Danis Tanović s’est fait connaître en 2001, quelque temps après la fin de la guerre en ex-Yougoslavie, avec No Man’s Land (2001) couronné de tous côtés, notamment par l’Oscar et le Golden Globe du Meilleur film étranger et le Prix du scénario au Festival de Cannes. Ses autres films sont ensuite passés un peu plus inaperçus car il est, semble-t-il, difficile de faire encore mieux lorsqu’on démarre ainsi sur les chapeaux de roue. Cirkus Columbia, en 2010, revenait sur la guerre en Bosnie de 1992 mais sans la grâce d’un Kusturica par exemple, ou sans le côté volontairement absurde de son premier film. Avec La Femme du ferrailleur, le voici encore et toujours en Bosnie à la rencontre d’une famille de Roms qui a vécu une tragédie et a accepté de jouer leurs propres rôles pour la caméra quasi néoréaliste de Danis Tanović. Récompensé deux fois à la Berlinale de 2013 par le Grand Prix du jury et le Prix du Meilleur acteur, La Femme du ferrailleur place le spectateur dans un monde fermé dont il est difficile de s’échapper au même titre que la famille de Tziganes, emprisonnée dans leur pays et dans leur condition sociale. Pendant une heure quinze, nous voici pris dans une histoire culpabilisante sans avoir vraiment les moyens de changer les choses, à l’image du bobo parisien qui croise chaque jour des Roms sur les trottoirs de la capitale et qui en prend l’habitude, même si cette situation le blesse ou le gêne. Vaste jeu de la culpabilité au cinéma et dans les médias contre laquelle il faudra bien trouver enfin autre chose qu’un certain langage hypocrite pour dénoncer cet état de fait.

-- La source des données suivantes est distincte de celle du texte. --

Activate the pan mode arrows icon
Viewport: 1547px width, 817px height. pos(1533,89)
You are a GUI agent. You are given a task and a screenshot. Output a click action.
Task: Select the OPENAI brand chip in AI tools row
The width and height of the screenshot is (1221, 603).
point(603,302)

La situation est simplissime : Nazif est ferrailleur. Il vit avec sa femme et ses deux petites filles de façon modeste dans une petite ville de Bosnie. Un jour, Senada, son épouse, tombe malade alors qu’elle étend la lessive sur leur petite terrasse. On l’hospitalise mais le couple n’a pas l’argent nécessaire pour payer l’opération pourtant indispensable. C’est l’histoire en fait de Nazif qui, pendant dix jours, va tout tenter pour sauver la vie de sa femme, se heurtant au silence des autorités et des institutions, tout en continuant de chercher encore plus de ferraille pour payer l’hôpital. Quelque temps après, Nazif et Senada ont donc accepté de jouer leur propre rôle et se mettre en scène dans la même situation. C’est dire que Senada a dû revivre les douleurs et Nazif son angoisse. On imagine aussi que les petites filles ont accepté nolens volens de jouer aussi la comédie. Ici, Danis Tanović va peut-être encore plus loin que le cinéma néoréaliste italien qui utilisait des acteurs professionnels et non professionnels sur une histoire réelle mais scénarisée. Peut-être sommes-nous plus proches de la téléréalité ou du vrai-faux reportage ? Ainsi le réalisateur se confie-t-il dans le dossier de presse : « J’ai demandé à Nazif de me raconter son histoire et j’ai noté les moments intéressants pour le film. Ensuite, nous avons reconstitué ce qui s’était passé. Nous n’avions pas de scénario à proprement parler, nous avons juste parcouru chronologiquement un épisode de leur vie. Et je n’avais absolument pas besoin de rendre les choses plus dramatiques car les événements qu’ils ont traversés sont tout simplement incroyables. »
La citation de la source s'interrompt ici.